Well indeed it is: unrelenting, unabashed cynicism. The new couple are very wrong for each other. We’re instantly alerted to the fact that Spall, a likable idiot with a taste for juvenilia and dry humour, should be with ex-girlfriend Anna Faris, who’s cut from the same soft material. Meanwhile Bryne, an officious, mildly repressed and powder-dry professional type whose thuddingly literal worldview makes Spall’s sense of humour look degenerate and senseless, would be better shackled to Simon Baker’s equally straight-laced business tycoon. So there’s no doubt whatsoever, both sets of alternate couples spend much of the running time fighting their feelings for this forbidden fruit while the matrimonial disaster continues; the unhappy, mismatched spouses determined to make it work out of some misplaced sense of obligation. When the government puts so much emphasis on the importance of marriage, this is the kind of crap that ensues.

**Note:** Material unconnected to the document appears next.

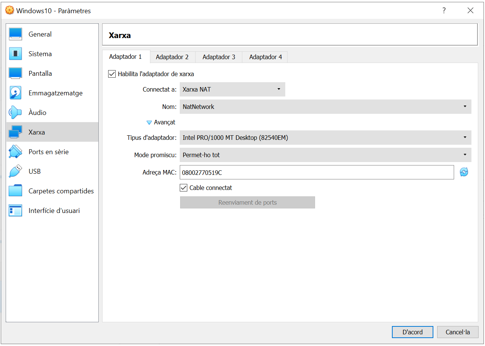This screenshot has height=346, width=485.
Task: Toggle the Cable connectat checkbox
Action: [x=184, y=188]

Thus you have a romantic comedy that’s been conceived to have it both ways. On the one hand the movie gets to subvert all the cloying, loved-up, “will they or won’t they?”, clichés with a script that offers an alternative take: never mind “will they?”, they did and it’s a disaster. With their largely moribund sex life, hatred of their respective in-laws, fixation on the irritating habits of the other and disdain for their worse-half’s friends, Dan Mazer’s film is in danger of flirting with reality: a no no in the romcom sphere. But on the other hand, the new partners in waiting, who are just the love matches each disillusioned spouse requires, allows Mazer to make hay from relationship failure and the many indignities suffered by singletons, while creating the conditions for the fantasy ending that ticket buying feminoids demand. The journey may be littered with awkward sex, disinterested therapists, toe-curling attempts at wooing and the comedy of social embarrassment but the destination is reassuringly unchanged.
Those more interested in jokes than fairytale denouements may yet be disappointed. I Give It a Year benefits from likable leads and some lip curling situations but the lines are delivered in a smug, knowing, pause for comic effect register, typified by the inclusion of Stephen Merchant; here regurgitating his well-practiced shtick as Spall’s socially retarded best friend. Characters that have no internal monologue can be funny of course but its no substitution for wit or inventive visual comedy, neither of which establishes a foothold. I only wish this review could have had a happier ending.
A spot-on appraisal of Working Title / Richard Curtis films. Their other secret ingredient is when the scriptwriters have no idea what to do next, just crank up a well known 60s song.